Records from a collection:
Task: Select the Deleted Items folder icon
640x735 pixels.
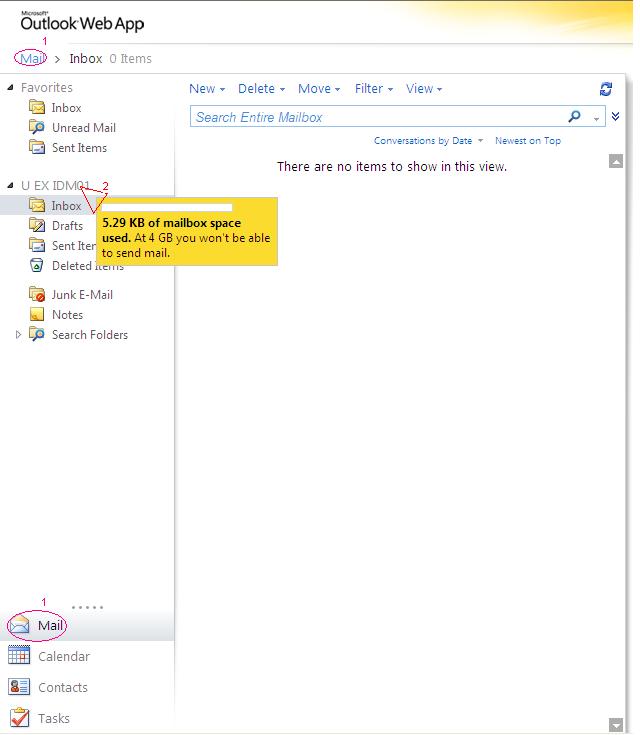Action: (37, 266)
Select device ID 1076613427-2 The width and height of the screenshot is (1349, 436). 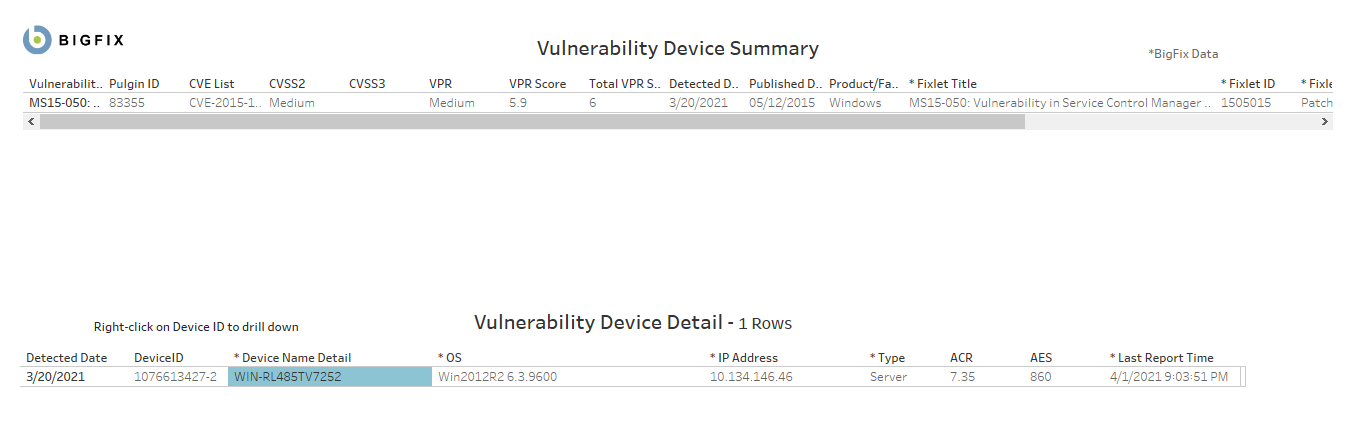(175, 377)
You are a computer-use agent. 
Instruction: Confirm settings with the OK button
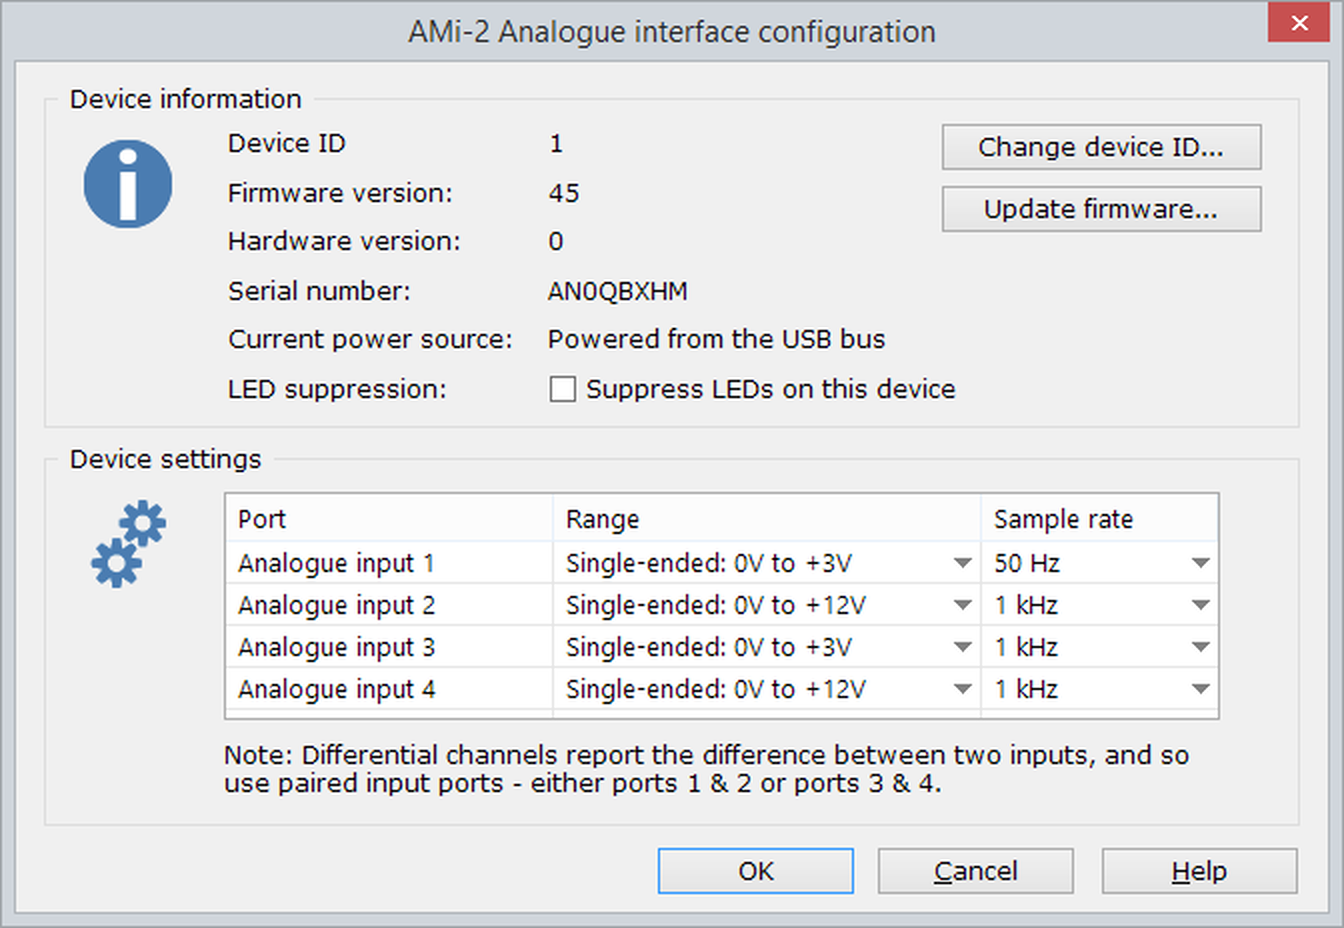click(x=755, y=871)
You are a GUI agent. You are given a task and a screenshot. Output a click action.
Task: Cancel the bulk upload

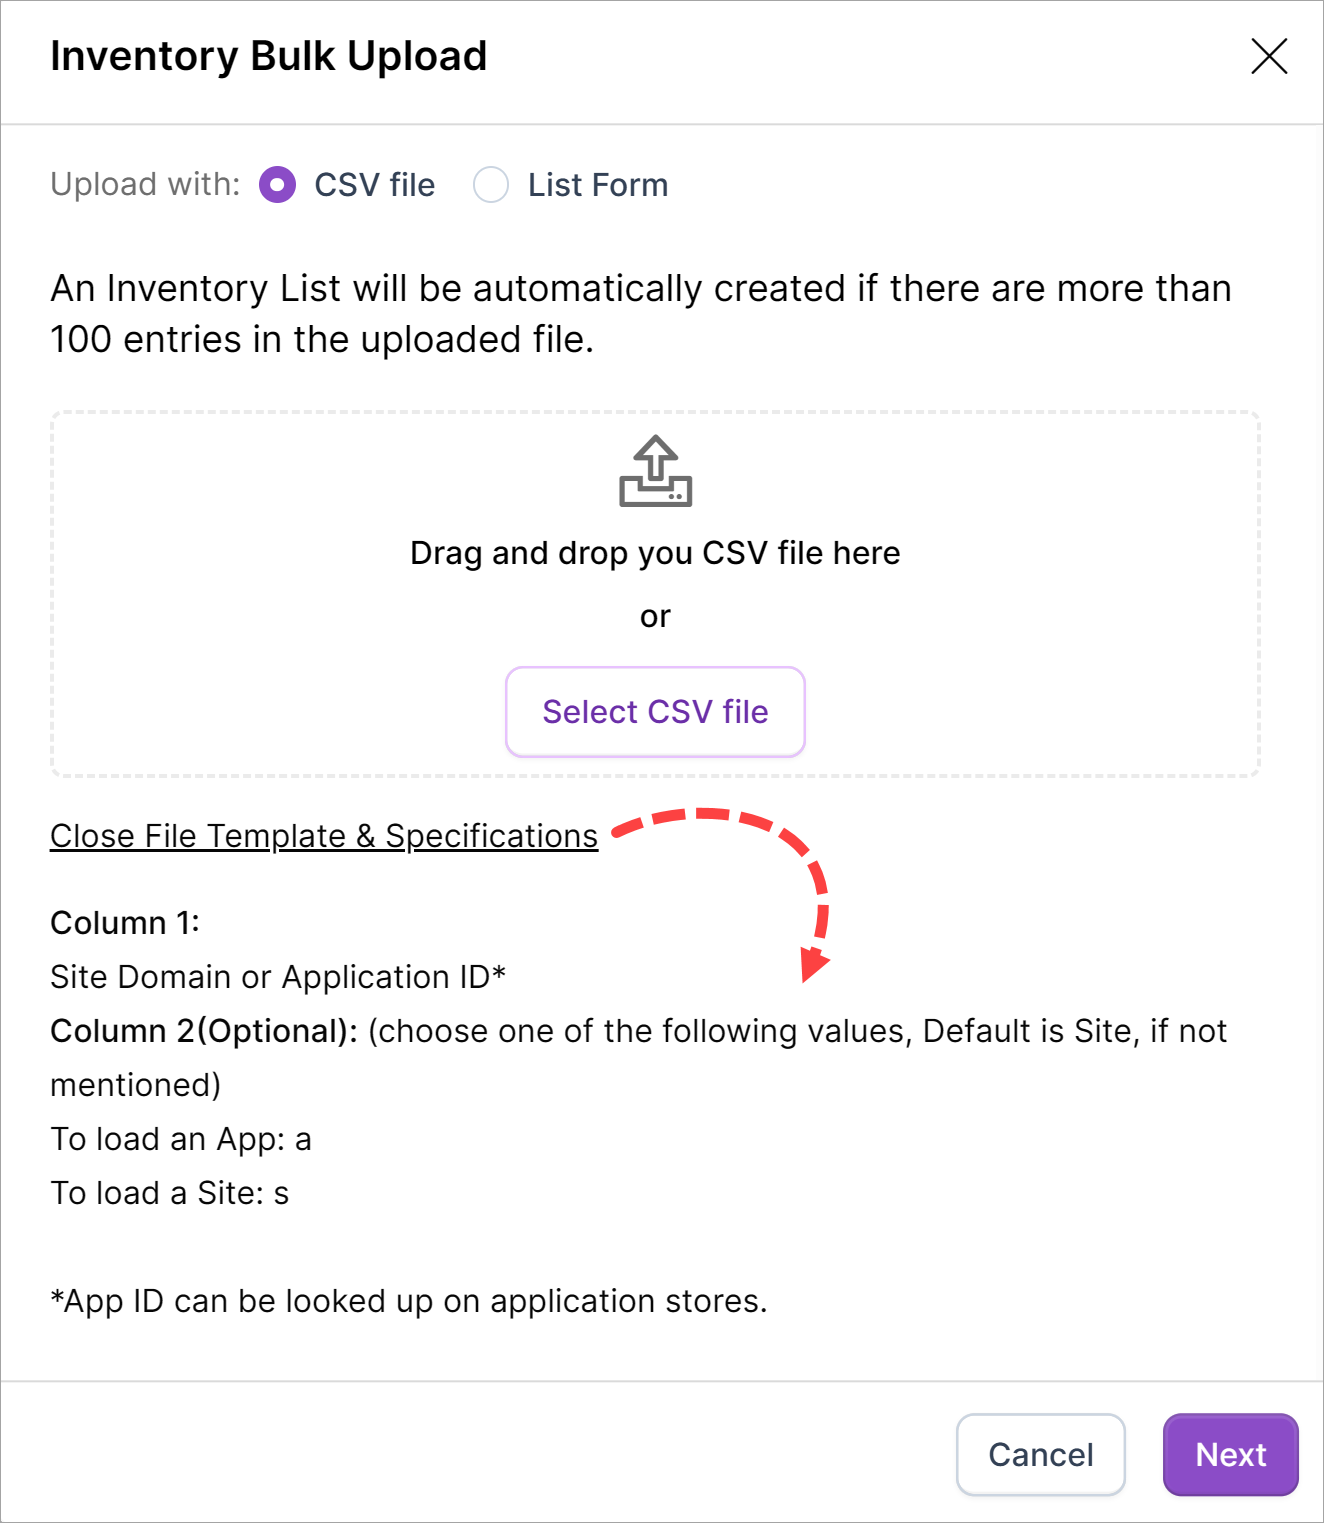click(x=1040, y=1454)
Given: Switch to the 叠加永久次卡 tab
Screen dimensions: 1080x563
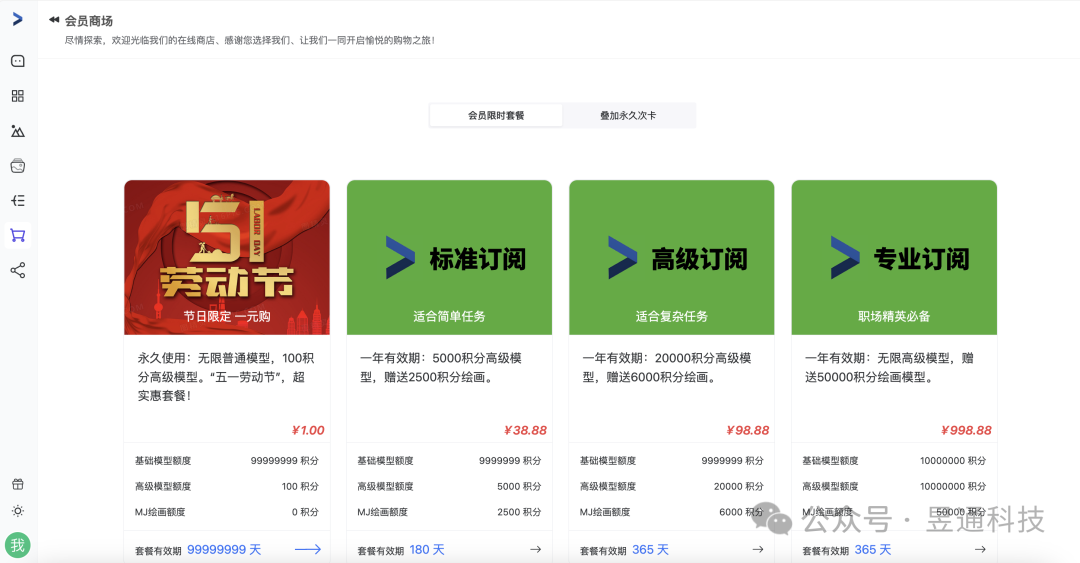Looking at the screenshot, I should point(628,115).

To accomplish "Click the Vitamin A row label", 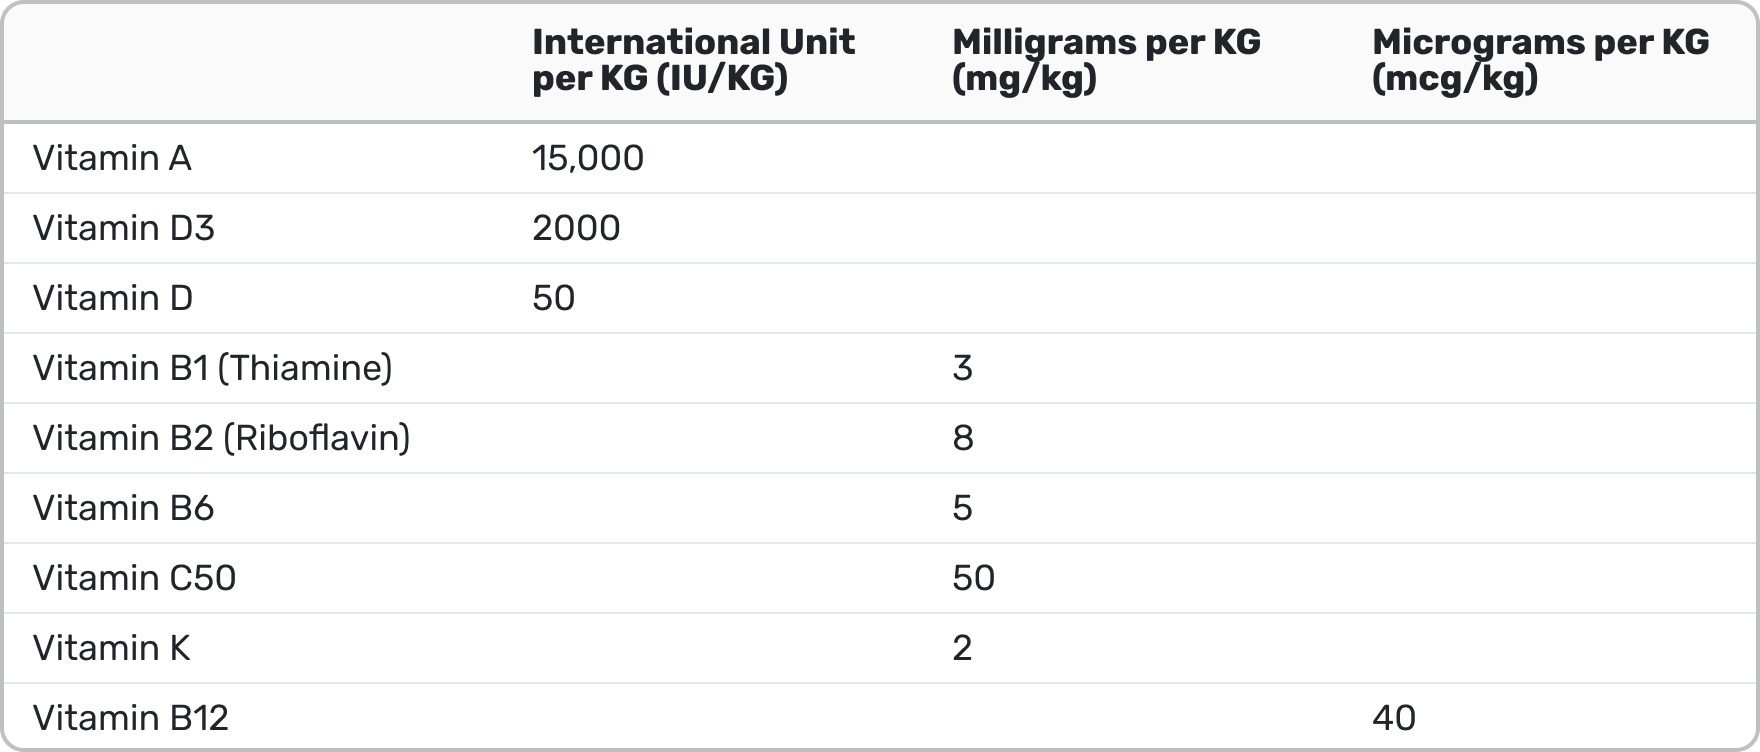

» **Objective**
Please extract the items from the line containing "You are a computer-use agent." through the end of the items, both ends included, and reproduce those lines verbatim. Leave the pictures out.

» **Task output**
You are a computer-use agent. 
Instruction: Confirm settings with the OK button
click(x=755, y=871)
You are a GUI agent. You are given a task and a screenshot. Output a click action.
Task: Cancel the bulk upload

click(x=1040, y=1454)
Given: Switch to the 叠加永久次卡 tab
Screen dimensions: 1080x563
Looking at the screenshot, I should point(628,115).

To accomplish "Click the Vitamin A row label", 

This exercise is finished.